Data for this exercise –
· · ·

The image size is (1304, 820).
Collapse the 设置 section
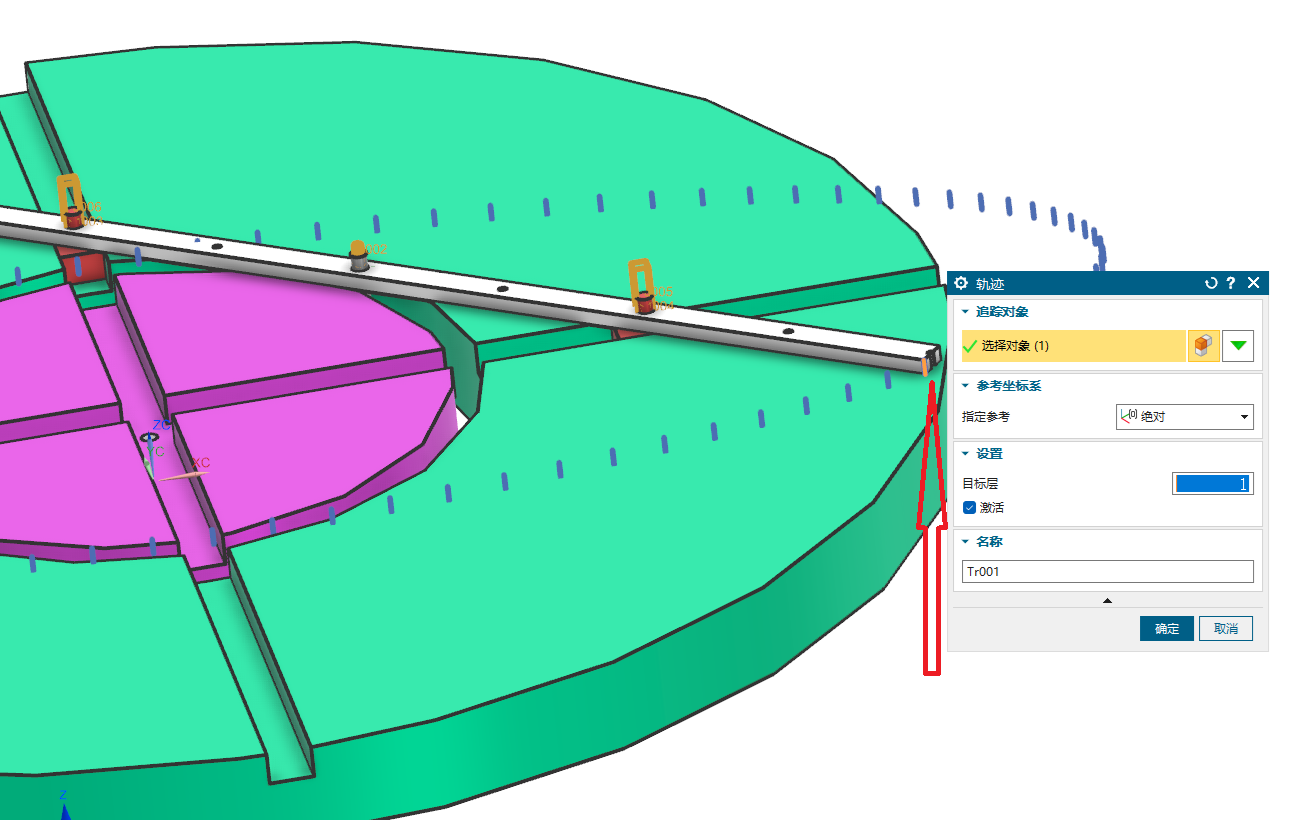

· · ·

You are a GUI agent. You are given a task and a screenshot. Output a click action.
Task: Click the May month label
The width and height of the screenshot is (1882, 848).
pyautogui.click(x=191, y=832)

· · ·

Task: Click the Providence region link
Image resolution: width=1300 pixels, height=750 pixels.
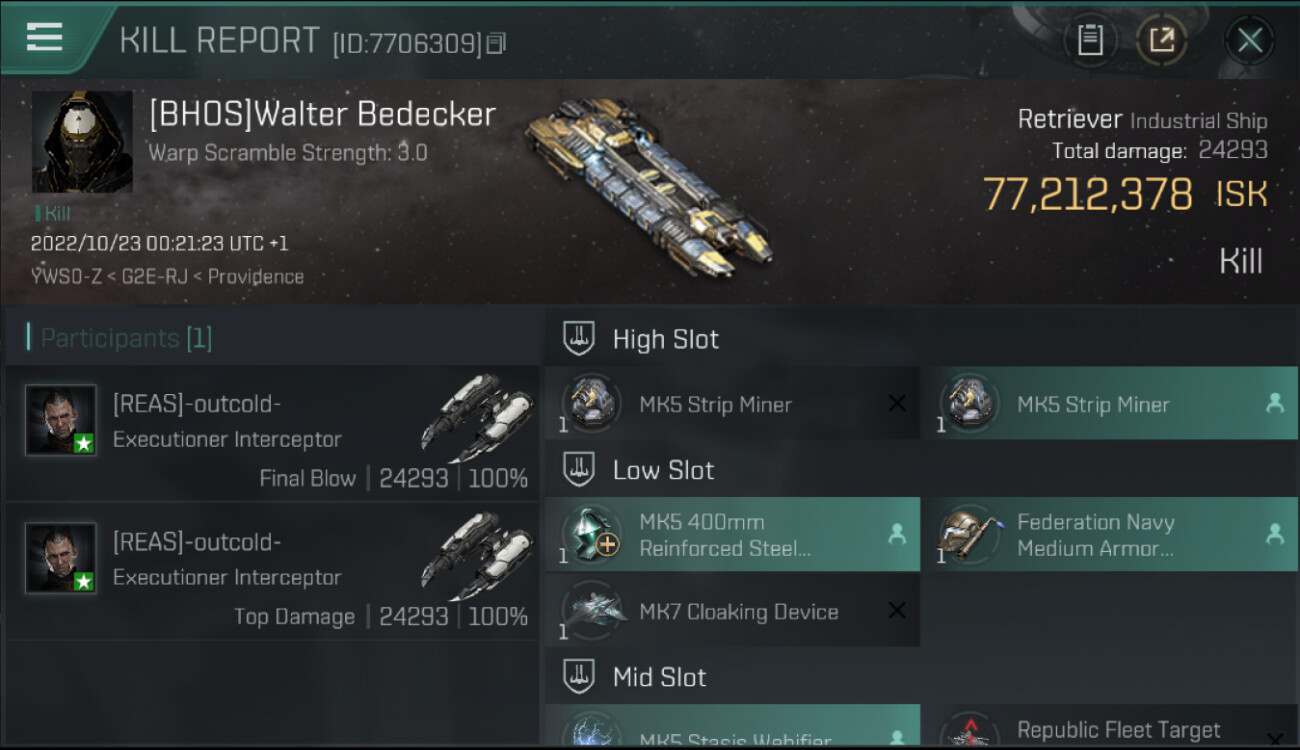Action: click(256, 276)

· · ·

To do –
Produce only the lines from the line containing "The image size is (1304, 820)." through the line containing "Collapse the 设置 section", inclusive of both, exactly as they stand in the entries above.

Response box –
The image size is (1304, 820).
Collapse the 设置 section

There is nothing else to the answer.